Records excerpted from a collection:
● ● ● ●

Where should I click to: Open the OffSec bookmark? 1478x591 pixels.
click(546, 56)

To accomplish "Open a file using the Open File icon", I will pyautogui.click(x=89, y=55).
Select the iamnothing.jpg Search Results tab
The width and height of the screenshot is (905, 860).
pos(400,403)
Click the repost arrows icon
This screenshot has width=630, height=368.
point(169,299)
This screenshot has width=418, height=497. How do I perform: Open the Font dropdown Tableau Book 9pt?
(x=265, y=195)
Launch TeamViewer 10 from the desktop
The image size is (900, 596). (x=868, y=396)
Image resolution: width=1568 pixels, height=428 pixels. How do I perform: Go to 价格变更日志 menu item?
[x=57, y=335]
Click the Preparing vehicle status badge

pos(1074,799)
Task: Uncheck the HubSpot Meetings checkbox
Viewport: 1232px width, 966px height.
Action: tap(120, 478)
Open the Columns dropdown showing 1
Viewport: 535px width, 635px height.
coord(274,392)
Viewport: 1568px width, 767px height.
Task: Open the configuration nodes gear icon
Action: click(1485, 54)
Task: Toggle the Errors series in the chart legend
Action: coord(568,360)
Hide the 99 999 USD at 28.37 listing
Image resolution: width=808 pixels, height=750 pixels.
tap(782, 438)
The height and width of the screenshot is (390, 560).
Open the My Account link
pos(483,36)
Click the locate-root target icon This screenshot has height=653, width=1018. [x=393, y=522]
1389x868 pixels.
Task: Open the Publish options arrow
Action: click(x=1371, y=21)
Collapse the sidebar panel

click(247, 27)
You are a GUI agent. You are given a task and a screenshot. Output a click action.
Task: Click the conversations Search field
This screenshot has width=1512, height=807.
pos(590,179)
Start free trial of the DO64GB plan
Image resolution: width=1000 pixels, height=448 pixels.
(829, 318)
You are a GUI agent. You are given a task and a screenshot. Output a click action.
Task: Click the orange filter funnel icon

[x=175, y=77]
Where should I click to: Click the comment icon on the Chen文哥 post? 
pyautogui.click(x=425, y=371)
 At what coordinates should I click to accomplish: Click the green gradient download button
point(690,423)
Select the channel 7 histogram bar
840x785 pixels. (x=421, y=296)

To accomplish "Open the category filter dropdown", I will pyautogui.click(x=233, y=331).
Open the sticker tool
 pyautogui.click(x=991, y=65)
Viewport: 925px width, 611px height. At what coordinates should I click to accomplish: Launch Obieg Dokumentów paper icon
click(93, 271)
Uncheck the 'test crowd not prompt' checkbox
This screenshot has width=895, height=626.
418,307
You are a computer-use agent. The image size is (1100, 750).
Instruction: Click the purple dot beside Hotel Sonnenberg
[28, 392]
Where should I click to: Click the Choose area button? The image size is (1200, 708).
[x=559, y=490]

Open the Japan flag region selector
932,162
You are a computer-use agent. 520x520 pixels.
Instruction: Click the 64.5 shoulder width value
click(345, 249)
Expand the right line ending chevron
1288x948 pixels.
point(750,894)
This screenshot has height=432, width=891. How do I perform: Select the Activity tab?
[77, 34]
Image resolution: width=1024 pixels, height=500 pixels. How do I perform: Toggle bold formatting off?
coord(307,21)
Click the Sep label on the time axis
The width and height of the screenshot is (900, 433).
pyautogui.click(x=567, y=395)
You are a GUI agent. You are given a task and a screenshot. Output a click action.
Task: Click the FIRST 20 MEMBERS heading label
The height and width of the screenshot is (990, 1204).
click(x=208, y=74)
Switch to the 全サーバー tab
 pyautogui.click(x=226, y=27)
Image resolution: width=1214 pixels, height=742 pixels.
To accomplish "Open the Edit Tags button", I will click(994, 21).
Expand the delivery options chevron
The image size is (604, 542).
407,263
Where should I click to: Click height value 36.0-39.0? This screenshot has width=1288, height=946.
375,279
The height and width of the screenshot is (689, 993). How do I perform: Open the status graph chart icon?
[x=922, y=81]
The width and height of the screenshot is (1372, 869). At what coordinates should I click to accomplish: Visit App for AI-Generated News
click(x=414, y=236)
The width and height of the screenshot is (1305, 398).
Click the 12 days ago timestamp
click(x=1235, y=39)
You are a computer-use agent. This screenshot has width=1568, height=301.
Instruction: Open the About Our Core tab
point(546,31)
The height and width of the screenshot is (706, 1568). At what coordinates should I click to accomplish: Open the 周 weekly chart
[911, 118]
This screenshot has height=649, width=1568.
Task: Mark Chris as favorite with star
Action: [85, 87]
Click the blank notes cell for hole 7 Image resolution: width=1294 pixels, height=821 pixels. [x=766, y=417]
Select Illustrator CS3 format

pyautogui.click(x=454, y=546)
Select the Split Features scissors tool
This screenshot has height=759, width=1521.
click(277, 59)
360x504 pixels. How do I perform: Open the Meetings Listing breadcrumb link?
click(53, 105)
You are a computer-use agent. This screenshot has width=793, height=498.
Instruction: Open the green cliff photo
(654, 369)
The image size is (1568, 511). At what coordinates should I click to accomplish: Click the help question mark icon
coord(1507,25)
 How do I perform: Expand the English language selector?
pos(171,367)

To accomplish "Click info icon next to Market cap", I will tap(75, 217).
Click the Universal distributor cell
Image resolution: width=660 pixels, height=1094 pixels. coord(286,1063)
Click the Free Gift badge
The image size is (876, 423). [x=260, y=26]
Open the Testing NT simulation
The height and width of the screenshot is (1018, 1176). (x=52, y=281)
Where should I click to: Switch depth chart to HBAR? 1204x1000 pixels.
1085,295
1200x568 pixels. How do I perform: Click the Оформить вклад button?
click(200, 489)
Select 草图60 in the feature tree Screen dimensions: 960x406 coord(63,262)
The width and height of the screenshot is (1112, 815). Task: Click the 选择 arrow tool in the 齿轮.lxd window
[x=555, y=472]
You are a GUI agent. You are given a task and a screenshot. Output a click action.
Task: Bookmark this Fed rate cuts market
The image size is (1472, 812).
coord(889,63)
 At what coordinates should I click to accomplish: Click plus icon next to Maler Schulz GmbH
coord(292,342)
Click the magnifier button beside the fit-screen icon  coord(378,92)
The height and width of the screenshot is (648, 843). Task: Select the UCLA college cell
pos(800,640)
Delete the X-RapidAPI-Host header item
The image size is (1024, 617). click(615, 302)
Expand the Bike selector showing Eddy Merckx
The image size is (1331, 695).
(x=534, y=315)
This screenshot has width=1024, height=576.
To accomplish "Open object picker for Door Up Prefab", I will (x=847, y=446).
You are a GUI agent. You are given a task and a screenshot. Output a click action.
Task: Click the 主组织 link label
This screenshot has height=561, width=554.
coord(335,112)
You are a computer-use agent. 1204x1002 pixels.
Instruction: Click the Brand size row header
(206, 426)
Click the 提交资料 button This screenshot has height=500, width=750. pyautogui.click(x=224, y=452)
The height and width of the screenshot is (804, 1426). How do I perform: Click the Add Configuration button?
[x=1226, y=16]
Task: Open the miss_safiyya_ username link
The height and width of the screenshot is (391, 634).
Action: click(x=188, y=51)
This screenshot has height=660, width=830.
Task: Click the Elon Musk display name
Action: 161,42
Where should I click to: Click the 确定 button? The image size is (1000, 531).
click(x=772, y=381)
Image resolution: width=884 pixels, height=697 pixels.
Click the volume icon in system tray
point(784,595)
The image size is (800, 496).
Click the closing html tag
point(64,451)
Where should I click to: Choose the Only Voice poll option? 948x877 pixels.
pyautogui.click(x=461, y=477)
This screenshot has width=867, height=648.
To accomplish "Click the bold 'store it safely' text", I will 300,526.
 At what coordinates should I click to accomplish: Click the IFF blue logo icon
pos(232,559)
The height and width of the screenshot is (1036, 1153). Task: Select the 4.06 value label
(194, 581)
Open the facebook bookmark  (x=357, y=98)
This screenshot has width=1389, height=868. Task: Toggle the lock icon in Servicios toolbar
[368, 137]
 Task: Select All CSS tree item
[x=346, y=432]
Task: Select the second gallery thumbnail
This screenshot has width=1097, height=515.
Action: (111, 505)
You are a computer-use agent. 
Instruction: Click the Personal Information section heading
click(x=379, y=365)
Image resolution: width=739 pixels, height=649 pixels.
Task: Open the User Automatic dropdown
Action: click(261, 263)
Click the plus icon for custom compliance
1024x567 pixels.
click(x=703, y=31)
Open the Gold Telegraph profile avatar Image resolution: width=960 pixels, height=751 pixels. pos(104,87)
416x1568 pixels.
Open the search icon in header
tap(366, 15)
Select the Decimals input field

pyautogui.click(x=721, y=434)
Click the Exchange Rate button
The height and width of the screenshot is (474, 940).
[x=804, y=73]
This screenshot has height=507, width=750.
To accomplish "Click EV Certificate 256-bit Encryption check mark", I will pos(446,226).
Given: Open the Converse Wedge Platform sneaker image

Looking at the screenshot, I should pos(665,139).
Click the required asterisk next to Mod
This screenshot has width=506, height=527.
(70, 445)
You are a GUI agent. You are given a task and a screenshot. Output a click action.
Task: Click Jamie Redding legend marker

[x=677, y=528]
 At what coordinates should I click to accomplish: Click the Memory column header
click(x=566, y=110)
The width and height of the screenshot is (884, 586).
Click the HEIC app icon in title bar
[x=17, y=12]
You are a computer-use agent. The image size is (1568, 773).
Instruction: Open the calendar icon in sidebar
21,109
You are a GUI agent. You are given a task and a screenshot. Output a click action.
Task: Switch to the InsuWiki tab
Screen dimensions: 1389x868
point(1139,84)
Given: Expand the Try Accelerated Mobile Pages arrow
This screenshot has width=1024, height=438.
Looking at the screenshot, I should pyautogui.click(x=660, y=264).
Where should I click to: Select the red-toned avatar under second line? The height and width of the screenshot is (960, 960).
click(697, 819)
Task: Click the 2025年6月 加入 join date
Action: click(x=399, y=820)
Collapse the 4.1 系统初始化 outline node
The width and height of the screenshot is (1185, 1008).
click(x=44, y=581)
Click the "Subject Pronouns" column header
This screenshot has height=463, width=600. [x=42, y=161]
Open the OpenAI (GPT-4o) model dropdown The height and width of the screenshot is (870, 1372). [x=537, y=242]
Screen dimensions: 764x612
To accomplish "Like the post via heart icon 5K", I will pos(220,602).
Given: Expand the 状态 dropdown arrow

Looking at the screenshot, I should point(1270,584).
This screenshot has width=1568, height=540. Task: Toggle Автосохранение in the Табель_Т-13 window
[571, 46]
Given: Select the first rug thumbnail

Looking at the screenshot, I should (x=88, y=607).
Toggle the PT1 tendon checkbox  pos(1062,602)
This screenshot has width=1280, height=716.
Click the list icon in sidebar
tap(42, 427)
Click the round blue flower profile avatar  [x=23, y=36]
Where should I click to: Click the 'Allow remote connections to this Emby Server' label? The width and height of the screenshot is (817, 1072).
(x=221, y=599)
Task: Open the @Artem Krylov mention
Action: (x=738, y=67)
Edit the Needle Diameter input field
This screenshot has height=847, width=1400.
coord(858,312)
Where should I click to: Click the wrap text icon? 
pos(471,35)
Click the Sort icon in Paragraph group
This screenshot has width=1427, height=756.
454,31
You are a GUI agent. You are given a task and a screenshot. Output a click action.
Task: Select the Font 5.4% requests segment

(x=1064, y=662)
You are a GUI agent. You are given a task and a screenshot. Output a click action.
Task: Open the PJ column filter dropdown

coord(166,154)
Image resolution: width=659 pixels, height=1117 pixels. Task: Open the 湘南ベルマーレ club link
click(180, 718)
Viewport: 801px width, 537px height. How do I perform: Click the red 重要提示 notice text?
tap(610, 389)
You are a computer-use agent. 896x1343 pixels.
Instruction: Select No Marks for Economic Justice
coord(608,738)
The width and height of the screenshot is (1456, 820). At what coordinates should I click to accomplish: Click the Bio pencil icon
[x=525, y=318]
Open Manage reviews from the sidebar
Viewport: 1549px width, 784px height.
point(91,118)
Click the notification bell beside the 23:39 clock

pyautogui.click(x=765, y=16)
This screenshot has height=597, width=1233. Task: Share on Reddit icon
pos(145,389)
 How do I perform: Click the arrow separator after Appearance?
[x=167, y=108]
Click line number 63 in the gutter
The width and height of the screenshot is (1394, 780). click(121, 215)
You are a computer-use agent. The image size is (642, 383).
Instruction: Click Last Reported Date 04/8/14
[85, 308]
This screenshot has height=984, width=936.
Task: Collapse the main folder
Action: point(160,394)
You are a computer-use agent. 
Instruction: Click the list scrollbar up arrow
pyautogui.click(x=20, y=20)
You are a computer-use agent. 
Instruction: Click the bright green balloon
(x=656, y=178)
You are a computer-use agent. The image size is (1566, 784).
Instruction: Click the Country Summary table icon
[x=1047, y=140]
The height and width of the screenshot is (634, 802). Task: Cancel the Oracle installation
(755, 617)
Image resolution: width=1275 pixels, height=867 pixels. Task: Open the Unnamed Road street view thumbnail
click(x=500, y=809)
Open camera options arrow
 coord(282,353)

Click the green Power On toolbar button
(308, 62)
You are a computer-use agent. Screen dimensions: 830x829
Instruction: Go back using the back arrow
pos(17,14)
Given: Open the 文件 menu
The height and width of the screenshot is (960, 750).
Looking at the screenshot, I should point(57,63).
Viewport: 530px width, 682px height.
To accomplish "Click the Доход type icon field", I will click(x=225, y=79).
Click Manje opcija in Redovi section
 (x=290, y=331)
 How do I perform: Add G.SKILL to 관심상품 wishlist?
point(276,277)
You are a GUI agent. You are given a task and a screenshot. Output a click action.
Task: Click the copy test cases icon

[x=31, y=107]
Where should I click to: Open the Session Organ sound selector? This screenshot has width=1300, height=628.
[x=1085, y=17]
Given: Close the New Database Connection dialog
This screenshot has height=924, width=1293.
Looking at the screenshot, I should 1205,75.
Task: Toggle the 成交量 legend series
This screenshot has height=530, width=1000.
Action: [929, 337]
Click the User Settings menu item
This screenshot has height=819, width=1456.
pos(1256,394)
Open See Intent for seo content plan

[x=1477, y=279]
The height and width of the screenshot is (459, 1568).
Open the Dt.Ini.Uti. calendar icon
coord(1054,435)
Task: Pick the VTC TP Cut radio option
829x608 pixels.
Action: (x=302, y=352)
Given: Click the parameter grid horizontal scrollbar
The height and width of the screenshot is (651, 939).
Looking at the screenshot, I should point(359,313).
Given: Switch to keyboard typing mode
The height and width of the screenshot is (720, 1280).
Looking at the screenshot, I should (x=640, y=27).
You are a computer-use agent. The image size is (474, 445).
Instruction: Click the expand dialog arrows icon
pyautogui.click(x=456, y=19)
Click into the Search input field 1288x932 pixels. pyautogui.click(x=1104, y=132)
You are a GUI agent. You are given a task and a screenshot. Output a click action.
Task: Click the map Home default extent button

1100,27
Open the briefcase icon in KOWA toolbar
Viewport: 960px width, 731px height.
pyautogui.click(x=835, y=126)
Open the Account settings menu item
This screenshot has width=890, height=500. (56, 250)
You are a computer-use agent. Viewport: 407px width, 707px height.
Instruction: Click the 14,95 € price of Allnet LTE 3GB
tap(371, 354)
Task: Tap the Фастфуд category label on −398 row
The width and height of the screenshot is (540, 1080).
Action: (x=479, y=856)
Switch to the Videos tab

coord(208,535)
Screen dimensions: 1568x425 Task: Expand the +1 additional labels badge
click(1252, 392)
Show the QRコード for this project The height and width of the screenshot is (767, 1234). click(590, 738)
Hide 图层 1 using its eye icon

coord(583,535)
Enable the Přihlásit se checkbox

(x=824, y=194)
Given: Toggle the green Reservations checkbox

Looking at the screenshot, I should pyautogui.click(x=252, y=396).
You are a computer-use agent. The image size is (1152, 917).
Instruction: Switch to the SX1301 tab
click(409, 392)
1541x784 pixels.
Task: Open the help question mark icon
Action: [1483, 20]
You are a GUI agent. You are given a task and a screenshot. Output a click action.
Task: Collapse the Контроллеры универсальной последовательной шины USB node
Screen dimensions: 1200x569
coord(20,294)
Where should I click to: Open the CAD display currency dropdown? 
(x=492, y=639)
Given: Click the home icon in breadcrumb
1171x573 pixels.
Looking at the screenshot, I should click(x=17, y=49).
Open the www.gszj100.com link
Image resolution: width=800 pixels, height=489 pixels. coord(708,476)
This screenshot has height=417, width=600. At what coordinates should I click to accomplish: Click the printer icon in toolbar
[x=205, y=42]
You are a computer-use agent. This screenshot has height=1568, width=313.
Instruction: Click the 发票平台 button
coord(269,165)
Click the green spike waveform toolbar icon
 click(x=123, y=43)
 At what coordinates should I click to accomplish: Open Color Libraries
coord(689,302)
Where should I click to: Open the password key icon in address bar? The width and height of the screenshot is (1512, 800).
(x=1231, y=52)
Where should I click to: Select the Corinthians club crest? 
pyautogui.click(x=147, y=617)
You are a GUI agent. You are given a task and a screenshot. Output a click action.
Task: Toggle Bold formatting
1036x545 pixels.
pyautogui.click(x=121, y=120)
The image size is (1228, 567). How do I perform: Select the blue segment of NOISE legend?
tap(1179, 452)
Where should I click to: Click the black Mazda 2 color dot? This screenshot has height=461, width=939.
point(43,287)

● ● ● ●

Problem to work on: Looking at the entries, work out how many lines hold the word "will". Give the number and nothing else.

Answer box: 9